Show every line from the entries that follow which holds the word "agent".

*Information given*
:::::

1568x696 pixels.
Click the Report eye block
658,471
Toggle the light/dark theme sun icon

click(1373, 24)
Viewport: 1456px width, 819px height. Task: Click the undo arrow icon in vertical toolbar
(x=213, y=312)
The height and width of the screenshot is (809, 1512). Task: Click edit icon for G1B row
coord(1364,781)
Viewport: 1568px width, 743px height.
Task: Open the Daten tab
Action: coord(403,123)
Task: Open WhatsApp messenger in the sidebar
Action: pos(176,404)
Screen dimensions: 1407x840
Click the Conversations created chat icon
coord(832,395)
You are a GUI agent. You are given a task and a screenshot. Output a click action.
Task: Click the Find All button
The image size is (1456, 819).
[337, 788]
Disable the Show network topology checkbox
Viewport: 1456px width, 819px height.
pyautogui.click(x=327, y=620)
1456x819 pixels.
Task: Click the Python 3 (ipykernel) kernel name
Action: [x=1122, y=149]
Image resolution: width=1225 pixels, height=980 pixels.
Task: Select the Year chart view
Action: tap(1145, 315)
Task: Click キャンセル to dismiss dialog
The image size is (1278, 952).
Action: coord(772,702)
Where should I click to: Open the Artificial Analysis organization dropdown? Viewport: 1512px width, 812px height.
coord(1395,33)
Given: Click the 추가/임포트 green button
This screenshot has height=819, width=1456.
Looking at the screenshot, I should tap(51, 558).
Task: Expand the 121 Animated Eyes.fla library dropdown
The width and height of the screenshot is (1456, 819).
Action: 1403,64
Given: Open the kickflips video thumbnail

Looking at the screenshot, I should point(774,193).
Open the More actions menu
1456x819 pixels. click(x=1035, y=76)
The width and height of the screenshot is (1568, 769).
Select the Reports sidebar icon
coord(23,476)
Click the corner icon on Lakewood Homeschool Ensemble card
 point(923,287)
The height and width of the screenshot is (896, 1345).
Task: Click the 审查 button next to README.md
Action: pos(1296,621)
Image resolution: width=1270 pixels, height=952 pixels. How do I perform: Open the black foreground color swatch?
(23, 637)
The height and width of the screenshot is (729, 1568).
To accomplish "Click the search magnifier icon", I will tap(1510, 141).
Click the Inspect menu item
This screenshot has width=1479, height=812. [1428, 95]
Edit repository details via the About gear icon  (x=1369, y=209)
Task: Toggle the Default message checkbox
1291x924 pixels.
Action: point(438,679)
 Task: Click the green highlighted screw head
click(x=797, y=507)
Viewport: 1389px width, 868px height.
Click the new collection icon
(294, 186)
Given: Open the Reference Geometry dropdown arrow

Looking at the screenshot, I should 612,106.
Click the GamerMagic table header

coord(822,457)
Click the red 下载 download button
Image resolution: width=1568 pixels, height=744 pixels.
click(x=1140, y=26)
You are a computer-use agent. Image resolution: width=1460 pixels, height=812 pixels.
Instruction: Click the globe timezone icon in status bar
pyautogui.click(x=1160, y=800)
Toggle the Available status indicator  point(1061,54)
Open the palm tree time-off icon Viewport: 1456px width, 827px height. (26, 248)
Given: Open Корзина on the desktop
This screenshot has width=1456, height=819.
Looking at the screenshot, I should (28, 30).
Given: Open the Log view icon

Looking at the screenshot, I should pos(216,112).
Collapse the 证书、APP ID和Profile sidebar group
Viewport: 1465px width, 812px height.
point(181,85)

:::::

*Answer for the task*
You are a GUI agent. You are given a task and a screenshot. Output a click action.
You are a computer-use agent. Image resolution: width=1460 pixels, height=812 pixels.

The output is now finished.